Q2-dada2 trimming recommendations for ITS data

Hey folks,
I'm just starting to work with some soil ITS2 data for the first time and am looking for some recommendations regarding pre-dada2 prepping.
Unfortunately the reads I am working with are rather poor in quality, and from my experience with 16S data, my instincts tell me to use the forward reads only and truncate around 100bp.
My first question is, (if this was 16S and not ITS), would my 100bp truncate parameter be too conservative or would that be fitting given the quality plots?

Secondly, The DADA2 tutorial actually recommends NOT setting a truncate parameter for ITS data:

"If using this workflow on your own data: For common ITS amplicon strategies, it is undesirable to truncate reads to a fixed length due to the large amount of length variation at that locus. That is OK, just leave out truncLen. Make sure you removed the forward and reverse primers from both the forward and reverse reads though!"

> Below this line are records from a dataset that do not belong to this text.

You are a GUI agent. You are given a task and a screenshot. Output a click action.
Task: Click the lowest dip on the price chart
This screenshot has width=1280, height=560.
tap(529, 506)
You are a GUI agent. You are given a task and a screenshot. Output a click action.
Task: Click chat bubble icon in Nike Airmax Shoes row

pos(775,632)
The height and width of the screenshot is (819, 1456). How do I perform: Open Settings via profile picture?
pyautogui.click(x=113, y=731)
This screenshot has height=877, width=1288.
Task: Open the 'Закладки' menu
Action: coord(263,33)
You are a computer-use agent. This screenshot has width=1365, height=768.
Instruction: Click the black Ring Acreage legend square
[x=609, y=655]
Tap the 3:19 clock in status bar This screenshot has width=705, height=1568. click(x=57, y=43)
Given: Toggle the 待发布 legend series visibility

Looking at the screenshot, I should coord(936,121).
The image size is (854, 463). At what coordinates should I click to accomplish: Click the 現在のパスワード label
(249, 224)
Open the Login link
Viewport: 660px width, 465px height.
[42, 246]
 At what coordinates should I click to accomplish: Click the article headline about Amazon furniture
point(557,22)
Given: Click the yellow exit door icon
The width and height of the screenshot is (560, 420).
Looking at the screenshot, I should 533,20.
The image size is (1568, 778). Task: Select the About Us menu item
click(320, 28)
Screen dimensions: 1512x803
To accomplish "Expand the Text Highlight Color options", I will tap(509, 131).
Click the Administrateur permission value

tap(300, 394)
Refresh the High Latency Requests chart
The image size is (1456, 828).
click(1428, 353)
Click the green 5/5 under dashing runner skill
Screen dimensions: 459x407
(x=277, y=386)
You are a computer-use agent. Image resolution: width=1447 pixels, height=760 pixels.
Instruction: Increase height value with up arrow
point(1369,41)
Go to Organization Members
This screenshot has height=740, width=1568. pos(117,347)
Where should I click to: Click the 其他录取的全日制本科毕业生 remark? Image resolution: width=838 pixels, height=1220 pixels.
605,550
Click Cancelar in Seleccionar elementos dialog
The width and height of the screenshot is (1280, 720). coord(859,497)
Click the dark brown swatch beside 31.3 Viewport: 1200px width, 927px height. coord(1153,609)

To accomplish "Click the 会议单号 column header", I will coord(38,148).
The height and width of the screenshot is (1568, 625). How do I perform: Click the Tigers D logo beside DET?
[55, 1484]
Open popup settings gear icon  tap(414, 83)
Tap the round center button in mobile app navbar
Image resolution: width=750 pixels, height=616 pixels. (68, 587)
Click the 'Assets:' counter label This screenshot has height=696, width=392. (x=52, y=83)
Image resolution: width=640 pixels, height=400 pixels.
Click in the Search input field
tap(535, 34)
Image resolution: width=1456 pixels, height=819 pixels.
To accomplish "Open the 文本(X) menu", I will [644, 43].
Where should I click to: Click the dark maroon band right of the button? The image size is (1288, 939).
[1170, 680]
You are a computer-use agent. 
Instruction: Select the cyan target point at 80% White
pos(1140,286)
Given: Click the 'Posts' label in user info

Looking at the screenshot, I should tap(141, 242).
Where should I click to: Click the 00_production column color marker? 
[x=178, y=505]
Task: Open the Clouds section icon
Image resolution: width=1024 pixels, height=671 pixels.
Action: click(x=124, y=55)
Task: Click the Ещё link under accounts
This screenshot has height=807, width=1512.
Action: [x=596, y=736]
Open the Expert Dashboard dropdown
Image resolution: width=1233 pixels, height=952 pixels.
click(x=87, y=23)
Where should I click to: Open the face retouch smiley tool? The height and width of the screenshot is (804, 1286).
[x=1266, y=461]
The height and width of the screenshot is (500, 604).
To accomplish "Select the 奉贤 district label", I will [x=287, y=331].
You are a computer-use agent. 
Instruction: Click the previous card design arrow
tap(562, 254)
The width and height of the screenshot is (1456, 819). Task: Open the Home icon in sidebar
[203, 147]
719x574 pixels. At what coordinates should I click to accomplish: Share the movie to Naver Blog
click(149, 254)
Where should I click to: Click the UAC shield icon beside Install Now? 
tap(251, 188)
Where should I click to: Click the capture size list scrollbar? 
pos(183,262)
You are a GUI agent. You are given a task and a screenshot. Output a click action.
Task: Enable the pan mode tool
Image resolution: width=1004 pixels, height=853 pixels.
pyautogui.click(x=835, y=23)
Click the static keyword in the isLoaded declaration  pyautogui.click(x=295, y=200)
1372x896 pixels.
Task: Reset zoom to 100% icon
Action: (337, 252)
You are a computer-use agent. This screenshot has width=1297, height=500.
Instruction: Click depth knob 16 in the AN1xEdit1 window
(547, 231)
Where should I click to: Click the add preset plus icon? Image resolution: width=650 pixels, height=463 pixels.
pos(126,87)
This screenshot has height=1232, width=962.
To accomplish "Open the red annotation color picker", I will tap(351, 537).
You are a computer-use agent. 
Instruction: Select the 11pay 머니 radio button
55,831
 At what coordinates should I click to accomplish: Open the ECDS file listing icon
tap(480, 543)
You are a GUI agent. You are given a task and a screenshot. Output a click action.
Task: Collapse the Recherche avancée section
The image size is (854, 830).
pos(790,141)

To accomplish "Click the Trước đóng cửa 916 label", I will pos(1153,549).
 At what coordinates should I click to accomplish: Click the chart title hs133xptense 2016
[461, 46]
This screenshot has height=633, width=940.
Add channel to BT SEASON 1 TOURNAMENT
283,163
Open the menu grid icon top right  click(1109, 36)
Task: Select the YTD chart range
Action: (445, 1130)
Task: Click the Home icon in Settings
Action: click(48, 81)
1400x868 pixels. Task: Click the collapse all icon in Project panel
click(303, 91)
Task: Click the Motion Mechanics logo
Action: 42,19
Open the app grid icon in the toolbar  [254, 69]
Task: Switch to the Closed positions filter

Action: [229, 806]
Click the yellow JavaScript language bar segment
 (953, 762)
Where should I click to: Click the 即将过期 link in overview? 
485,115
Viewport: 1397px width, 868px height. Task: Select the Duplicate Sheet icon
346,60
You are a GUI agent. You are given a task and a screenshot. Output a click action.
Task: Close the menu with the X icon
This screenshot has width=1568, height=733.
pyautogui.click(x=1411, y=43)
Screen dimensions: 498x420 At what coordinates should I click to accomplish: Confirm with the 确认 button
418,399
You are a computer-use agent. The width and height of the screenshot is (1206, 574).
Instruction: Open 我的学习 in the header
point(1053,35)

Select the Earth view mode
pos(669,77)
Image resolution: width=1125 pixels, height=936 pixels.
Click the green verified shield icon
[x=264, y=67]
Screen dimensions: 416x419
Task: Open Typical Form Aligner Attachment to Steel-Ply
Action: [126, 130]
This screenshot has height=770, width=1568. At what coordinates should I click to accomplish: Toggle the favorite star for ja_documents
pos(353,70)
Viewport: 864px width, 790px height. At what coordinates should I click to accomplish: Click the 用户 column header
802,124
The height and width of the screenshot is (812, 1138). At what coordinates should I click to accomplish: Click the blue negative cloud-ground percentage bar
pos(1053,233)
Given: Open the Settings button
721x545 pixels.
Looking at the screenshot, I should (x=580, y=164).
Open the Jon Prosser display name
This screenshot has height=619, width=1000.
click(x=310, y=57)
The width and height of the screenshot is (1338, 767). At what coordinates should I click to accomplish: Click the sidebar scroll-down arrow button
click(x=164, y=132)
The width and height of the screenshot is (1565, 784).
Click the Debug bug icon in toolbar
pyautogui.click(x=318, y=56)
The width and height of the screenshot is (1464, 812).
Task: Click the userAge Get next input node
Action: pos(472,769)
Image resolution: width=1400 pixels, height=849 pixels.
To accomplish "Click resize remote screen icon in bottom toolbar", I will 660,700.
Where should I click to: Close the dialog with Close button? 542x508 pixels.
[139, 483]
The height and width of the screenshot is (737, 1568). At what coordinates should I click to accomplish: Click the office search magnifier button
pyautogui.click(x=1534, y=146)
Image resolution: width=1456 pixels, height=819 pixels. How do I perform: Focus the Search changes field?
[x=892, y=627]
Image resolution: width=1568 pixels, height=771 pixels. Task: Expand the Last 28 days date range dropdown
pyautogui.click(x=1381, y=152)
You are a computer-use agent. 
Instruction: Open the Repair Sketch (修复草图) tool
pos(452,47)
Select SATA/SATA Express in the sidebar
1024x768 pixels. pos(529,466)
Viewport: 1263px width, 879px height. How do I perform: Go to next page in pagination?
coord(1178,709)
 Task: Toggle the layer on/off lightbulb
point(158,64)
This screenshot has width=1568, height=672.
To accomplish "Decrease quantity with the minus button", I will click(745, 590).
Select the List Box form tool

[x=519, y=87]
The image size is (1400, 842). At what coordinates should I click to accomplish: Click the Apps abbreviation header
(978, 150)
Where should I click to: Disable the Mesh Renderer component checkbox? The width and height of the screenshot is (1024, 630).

I was wondering if this recommendation stays true for the q2-dada2 implementation? Why or why not?

1 Like

Hey @Mehrbod_Estaki!

Your data actually looks pretty nice to me. The median score seems pretty reasonable up to ~200 on the forward, with the distributions falling in a pretty linear way.

That is also a perfectly fine way to do it.

Yep, that still applies to our plugin. Here is my rough understanding of the situation:

The reason to not truncate at a common length is to prevent systematic bias against certain clades which may have shorter than typical lengths for your primer-pair.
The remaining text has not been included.